LPN to RN online programs appeal to individuals who have worked as licensed practical nurses for a time before realizing they want to continue moving up the career ladder by progressing their educations. When deciding whether this is the best next step for you, consider your motivations. Do you want to take on more professional responsibilities? Does a higher salary interest you? If you answer yes to both, a bridge program may serve your needs well. Other questions to consider include whether you have the time and money to undertake such a program.

How Long Are Online LPN to RN Programs?

LPN to RN programs vary in length based on a couple factors. First, it depends whether a student can afford to enroll on a full- or part-time basis based on responsibilities outside academics. Second, it depends on how many applicable credits earned from an LPN program transfer to the bridge program. Given that associate degrees typically take two years of full-time study, those with LPNs can generally shorten this time by half. With this in mind, full-time learners can usually complete the program in one year, while those enrolled on a part-time basis may need 18-24 months.

What Does an Online LPN to RN Program Cost?

The cost of online LPN to RN bridge programs can vary significantly, making it important for prospective learners to fully vet their options before accepting any letter of admittance. Private schools tend to mandate the highest rates of tuition. Public schools tend to offer more reasonable rates. Some of these schools charge different rates based on residency, allowing in-state learners to pay far less than non-residents. Other programs allow online students to pay the same rate, regardless of where they live, and others charge higher rates that mimic non-resident fees for LPN to RN programs. Carefully review all fees and charges to ensure you avoid programs outside your financial means.

Does It Prepare You for the NCLEX-RN?

When looking at prospective LPN to RN programs, students should remember that not all are created equal. When considering whether the program adequately prepares you for the NCLEX-RN exam, one of the best ways to ascertain preparedness is to ask the program administrator for the exam pass rates over the last several years. Also check to see whether the program offers a class or extracurricular option that helps students review the exam and prepare for it.

Can I Get into an Online LPN to RN Program?

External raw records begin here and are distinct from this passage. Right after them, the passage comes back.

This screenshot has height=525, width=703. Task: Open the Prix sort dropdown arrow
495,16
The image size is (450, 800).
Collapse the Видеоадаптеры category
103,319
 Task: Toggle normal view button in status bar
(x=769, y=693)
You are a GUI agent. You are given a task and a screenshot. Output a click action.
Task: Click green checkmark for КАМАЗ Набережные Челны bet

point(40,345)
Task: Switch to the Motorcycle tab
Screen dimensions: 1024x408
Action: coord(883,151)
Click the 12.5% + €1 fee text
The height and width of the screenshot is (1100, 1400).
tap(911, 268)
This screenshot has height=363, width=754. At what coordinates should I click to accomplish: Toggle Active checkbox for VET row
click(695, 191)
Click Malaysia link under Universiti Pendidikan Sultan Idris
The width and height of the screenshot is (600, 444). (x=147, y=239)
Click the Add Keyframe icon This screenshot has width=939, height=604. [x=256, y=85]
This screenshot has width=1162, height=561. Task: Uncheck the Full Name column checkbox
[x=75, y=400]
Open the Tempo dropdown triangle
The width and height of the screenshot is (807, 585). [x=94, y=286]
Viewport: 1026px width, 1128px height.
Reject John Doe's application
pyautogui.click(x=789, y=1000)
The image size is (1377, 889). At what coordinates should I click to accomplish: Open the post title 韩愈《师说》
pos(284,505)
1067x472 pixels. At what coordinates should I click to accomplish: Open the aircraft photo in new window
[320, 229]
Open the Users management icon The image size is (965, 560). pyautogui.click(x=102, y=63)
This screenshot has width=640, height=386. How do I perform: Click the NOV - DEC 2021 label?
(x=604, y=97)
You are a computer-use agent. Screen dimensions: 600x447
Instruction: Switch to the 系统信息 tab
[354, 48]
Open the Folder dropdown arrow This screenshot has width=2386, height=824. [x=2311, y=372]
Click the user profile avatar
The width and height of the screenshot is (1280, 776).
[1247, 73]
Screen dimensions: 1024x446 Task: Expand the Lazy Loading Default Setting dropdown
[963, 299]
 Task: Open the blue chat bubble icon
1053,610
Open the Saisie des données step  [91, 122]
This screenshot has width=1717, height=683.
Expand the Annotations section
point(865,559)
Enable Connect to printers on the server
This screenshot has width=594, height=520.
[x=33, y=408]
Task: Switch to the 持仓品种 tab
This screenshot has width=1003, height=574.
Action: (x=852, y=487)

Admission procedures for LPN to RN programs differ according to individual school policies, but tend to be somewhat similar. Students can expect to complete an admissions application, submit transcripts from previous schools attended, provide standardized test scores (ACT/SAT), and demonstrate that they meet minimum GPA mandates. Some schools may also require a TEAS (Test of Essential Academic Skills) score. If the school does not build prerequisites into the curriculum, learners must also show that they’ve completed these classes already. Last, applicants must provide evidence of an active, unencumbered LPN license and documentation of clinical experience.

Are these LPN to RN Programs Accredited?

Before committing to any LPN to RN online program, prospective students should complete due diligence to better understand the institution’s accreditation status. Accreditation falls into two categories: institutional and programmatic.

Institutional accreditation divides into two further subcategories: regional and national. The latter may sound more authoritative, but in fact regionally accredited schools typically go through more rigorous evaluations and are required to maintain higher standards.

Programmatic accreditation, meanwhile, refers to discipline-specific agencies that review degree paths to ensure they adequately prepare graduates for careers. At the associate degree level, the Accreditation Commission for Education in Nursing serves as the name to know.

Attending a properly accredited institution is an important step in the process, as those who do not may struggle to transfer credits, gain licensure, or compete against other applicants who attended accredited schools for jobs.